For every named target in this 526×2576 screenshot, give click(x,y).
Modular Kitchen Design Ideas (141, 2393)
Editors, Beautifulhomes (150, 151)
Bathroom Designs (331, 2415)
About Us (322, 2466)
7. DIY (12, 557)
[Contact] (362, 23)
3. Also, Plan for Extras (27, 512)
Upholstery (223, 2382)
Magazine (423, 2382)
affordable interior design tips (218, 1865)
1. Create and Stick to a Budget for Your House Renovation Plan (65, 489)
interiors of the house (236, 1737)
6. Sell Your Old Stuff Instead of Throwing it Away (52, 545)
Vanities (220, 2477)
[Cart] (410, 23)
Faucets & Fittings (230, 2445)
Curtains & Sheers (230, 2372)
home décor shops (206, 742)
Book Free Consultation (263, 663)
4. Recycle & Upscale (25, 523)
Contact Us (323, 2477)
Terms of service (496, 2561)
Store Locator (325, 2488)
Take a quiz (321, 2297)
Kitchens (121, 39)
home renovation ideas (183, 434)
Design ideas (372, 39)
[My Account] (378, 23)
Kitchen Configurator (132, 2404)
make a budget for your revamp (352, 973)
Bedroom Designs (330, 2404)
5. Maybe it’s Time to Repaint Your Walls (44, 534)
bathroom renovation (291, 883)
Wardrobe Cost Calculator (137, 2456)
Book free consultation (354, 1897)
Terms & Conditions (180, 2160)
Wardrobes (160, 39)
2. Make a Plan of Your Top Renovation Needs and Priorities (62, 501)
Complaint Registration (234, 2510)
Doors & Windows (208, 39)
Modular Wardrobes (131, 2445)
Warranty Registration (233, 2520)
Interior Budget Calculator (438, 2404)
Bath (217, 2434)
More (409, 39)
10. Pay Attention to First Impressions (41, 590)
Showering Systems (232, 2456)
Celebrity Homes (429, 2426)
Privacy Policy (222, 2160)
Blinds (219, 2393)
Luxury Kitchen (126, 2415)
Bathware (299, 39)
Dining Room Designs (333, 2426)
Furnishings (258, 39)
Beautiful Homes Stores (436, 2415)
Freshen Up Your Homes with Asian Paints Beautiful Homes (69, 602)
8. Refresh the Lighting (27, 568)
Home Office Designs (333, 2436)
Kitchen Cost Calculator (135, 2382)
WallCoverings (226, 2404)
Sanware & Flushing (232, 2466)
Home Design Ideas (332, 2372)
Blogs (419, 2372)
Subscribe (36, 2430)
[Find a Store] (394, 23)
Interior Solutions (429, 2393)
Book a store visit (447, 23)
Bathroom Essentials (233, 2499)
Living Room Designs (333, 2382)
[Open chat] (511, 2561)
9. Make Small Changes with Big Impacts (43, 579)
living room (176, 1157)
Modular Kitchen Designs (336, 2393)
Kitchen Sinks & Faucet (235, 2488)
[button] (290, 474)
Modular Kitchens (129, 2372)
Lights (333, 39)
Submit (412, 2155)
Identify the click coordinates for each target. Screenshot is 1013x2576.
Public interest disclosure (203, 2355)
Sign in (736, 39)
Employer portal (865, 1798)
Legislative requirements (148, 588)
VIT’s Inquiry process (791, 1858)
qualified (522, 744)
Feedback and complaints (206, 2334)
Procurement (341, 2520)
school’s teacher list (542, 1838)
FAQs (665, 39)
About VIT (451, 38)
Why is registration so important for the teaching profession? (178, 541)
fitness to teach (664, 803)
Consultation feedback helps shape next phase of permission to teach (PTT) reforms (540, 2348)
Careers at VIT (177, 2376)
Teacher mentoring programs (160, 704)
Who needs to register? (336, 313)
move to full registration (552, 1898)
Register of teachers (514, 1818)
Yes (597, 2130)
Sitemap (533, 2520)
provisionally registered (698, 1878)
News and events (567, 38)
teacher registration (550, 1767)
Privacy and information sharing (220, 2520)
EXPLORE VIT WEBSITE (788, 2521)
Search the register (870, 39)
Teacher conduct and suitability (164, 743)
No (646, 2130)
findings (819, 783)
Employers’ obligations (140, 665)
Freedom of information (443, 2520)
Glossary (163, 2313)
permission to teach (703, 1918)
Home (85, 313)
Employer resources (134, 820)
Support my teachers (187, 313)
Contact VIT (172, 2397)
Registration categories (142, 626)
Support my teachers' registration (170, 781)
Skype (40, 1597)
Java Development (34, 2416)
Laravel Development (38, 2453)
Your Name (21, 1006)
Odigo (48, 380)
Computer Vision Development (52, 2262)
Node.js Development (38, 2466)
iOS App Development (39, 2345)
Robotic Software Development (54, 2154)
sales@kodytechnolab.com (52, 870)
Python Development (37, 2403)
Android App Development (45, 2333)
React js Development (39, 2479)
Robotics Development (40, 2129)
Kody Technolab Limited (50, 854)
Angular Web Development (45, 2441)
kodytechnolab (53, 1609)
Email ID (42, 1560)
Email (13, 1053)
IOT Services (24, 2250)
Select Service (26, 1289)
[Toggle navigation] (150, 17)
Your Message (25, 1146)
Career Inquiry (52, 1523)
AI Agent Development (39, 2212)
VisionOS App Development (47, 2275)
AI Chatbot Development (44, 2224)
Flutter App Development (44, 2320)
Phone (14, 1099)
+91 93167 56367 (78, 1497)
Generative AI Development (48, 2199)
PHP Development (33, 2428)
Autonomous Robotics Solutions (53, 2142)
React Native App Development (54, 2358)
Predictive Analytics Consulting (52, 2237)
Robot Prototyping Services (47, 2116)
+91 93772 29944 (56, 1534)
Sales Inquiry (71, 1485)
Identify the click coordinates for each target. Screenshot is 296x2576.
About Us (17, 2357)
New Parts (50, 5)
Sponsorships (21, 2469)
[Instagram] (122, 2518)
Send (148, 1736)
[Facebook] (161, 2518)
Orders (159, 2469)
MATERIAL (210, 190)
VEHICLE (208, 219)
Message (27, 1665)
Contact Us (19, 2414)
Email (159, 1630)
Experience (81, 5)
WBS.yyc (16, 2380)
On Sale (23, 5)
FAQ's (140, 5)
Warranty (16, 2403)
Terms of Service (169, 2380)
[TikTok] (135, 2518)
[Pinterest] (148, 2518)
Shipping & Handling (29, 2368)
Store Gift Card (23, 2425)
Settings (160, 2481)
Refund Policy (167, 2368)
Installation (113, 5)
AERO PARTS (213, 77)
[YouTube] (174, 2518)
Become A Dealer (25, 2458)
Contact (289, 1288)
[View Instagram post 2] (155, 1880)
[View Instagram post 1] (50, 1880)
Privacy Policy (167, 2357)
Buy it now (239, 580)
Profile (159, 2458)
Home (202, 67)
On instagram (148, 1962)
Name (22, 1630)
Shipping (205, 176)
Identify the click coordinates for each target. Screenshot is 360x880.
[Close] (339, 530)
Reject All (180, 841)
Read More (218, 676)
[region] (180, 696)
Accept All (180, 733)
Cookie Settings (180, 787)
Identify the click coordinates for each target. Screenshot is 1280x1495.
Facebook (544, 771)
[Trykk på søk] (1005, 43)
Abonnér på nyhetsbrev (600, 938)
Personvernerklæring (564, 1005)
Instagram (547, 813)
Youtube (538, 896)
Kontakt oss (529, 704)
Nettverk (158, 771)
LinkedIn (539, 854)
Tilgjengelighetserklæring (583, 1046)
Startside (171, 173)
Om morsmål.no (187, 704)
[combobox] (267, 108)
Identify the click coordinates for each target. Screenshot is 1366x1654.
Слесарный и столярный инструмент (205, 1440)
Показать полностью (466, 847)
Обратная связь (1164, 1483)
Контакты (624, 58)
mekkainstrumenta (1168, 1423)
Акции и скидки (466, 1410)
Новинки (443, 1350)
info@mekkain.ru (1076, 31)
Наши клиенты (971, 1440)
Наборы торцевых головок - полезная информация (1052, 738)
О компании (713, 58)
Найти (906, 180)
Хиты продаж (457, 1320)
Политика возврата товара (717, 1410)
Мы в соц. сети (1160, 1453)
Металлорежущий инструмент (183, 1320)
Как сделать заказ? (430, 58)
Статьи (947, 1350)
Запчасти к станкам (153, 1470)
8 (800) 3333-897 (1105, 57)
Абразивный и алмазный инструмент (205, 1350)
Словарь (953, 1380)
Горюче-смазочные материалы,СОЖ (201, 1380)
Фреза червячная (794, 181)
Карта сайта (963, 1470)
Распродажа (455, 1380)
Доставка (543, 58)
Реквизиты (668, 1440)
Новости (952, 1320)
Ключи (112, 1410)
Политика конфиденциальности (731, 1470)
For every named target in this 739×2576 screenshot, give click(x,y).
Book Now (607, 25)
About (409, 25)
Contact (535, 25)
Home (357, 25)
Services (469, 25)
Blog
- - - - -
WORK ORDER: Write out every line from the entries where "give" appears.

RESPONSE:
For every named target in this 526×2576 screenshot, give click(x,y).
For every named target in this 739×2576 screenshot, give click(x,y).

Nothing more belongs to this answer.